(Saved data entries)
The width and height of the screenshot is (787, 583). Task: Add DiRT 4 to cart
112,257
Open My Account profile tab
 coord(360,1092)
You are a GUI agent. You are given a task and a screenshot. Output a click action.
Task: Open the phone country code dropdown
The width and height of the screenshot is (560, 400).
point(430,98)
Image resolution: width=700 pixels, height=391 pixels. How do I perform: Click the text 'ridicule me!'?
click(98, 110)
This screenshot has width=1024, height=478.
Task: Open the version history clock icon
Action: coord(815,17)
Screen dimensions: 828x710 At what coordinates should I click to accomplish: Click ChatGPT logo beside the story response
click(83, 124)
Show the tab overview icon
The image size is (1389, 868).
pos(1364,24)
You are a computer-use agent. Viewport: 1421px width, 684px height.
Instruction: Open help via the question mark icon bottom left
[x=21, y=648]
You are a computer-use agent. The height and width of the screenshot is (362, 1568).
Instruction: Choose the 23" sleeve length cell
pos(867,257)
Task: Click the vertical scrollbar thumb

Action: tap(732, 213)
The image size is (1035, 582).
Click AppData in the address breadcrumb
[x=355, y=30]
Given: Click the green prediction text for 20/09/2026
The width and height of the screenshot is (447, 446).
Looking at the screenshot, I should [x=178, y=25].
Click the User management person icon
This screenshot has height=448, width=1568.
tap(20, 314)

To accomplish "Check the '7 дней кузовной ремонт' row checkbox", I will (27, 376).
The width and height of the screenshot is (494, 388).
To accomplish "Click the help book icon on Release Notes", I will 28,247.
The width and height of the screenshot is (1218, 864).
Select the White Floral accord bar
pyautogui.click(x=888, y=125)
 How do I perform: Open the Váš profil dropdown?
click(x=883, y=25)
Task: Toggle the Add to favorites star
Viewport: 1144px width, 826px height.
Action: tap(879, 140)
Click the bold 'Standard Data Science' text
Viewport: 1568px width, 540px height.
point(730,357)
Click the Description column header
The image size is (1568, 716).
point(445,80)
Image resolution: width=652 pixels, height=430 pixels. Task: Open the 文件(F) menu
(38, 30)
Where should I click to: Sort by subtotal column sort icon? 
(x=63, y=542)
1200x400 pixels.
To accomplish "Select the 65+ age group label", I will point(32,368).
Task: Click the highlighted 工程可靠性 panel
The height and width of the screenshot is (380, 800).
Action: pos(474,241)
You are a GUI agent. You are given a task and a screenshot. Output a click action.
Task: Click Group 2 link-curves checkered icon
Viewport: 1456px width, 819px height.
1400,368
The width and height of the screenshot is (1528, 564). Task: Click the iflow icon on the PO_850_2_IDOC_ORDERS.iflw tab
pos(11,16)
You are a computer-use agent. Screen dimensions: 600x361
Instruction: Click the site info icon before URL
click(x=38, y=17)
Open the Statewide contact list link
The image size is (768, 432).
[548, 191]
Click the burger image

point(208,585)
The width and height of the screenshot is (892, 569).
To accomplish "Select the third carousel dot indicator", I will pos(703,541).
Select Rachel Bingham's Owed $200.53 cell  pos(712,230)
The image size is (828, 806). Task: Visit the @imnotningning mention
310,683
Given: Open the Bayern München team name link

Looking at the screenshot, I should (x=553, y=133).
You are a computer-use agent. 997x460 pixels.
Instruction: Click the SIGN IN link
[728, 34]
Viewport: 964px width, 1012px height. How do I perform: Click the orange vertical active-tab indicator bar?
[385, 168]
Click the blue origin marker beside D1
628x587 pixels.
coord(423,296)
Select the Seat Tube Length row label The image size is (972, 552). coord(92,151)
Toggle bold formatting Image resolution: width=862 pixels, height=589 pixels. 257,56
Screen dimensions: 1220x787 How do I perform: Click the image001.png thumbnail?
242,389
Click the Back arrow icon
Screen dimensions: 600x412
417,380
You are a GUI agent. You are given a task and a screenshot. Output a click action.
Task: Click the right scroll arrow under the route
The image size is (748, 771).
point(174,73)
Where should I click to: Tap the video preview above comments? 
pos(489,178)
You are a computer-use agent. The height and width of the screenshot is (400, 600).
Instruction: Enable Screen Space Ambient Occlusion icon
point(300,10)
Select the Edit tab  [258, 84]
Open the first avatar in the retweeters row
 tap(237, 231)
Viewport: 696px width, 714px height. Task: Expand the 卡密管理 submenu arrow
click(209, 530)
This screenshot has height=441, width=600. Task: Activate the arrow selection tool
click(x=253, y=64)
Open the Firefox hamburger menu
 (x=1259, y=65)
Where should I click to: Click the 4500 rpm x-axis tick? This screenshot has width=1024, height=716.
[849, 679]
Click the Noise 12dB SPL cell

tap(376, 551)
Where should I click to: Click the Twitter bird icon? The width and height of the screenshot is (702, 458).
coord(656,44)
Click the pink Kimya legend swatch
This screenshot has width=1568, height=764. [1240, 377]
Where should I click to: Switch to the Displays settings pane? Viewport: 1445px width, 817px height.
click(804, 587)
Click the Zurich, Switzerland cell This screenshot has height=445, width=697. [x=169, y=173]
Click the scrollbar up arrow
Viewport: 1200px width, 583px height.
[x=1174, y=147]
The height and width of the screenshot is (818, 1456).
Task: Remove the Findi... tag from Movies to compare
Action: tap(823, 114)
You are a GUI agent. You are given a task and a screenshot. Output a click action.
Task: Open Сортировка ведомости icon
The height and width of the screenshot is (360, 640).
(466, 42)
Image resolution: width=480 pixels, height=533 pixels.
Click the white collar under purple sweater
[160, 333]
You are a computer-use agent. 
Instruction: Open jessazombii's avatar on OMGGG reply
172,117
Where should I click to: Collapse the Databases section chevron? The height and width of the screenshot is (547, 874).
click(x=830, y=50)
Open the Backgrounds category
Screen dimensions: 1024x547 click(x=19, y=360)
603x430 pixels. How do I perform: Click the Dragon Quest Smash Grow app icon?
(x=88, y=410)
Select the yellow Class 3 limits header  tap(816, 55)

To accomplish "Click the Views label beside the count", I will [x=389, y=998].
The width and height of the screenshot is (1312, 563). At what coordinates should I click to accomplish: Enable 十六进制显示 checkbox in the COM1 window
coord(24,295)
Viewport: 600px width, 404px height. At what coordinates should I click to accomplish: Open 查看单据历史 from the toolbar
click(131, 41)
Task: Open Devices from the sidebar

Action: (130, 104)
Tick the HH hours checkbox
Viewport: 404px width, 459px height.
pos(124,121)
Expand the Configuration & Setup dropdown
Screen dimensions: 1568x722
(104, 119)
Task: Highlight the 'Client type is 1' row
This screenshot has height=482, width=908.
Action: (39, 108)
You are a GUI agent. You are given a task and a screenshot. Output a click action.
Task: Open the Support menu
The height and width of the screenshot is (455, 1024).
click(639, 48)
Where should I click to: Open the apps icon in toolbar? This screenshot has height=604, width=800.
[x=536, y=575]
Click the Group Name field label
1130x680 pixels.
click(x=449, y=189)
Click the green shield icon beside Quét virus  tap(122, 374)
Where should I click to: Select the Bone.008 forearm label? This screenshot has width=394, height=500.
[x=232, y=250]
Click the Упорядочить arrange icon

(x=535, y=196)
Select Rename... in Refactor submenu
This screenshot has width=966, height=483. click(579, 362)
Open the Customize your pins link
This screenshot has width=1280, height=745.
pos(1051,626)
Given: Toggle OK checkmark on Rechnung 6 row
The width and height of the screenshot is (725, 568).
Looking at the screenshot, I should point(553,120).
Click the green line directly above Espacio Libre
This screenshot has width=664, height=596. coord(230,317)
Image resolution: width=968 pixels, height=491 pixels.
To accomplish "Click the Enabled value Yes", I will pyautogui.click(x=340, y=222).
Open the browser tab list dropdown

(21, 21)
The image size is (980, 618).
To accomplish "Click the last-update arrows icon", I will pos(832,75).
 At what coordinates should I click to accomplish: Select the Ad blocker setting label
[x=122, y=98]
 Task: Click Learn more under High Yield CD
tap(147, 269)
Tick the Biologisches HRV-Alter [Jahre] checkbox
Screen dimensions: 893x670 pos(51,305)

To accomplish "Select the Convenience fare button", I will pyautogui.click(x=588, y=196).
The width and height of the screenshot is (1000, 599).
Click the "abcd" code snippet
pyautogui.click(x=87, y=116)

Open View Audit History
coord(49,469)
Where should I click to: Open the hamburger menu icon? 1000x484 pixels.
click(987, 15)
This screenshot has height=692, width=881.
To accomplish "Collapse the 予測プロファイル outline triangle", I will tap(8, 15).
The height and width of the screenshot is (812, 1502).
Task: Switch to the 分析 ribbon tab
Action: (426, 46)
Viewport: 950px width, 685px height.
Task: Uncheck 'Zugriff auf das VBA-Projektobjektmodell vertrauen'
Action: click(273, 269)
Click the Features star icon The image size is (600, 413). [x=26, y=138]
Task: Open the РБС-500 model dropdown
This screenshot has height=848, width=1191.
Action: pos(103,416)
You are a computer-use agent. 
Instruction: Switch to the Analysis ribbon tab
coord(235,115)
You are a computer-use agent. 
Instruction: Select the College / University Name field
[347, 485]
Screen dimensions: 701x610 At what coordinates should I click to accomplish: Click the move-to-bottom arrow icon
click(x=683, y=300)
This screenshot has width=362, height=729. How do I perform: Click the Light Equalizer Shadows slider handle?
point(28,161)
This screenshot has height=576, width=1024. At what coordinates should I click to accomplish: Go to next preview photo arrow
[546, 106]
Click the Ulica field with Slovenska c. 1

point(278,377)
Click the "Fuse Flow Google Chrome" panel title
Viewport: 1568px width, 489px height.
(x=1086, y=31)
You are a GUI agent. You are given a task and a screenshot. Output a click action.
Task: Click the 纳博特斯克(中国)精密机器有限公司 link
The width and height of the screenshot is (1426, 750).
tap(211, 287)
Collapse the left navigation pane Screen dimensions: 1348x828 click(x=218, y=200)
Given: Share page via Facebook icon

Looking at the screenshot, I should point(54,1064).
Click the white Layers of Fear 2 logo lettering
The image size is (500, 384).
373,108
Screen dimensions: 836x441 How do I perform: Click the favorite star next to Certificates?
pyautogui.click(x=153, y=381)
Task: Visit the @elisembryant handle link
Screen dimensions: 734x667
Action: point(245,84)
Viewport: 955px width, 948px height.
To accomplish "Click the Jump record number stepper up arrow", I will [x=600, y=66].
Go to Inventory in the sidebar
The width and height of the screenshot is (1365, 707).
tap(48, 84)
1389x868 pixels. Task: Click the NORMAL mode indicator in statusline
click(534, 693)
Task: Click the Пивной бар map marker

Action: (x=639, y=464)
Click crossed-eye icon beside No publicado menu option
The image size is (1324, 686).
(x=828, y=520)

**Instructions for the task**
Reproduce, word for word and in full, only the lines above that start at the line with "Click AppData in the address breadcrumb" and run through the line with "The width and height of the screenshot is (494, 388).", both ends included.

**Solution for this exercise**
Click AppData in the address breadcrumb
[x=355, y=30]
Given: Click the green prediction text for 20/09/2026
The width and height of the screenshot is (447, 446).
Looking at the screenshot, I should [x=178, y=25].
Click the User management person icon
This screenshot has height=448, width=1568.
tap(20, 314)

To accomplish "Check the '7 дней кузовной ремонт' row checkbox", I will (27, 376).
The width and height of the screenshot is (494, 388).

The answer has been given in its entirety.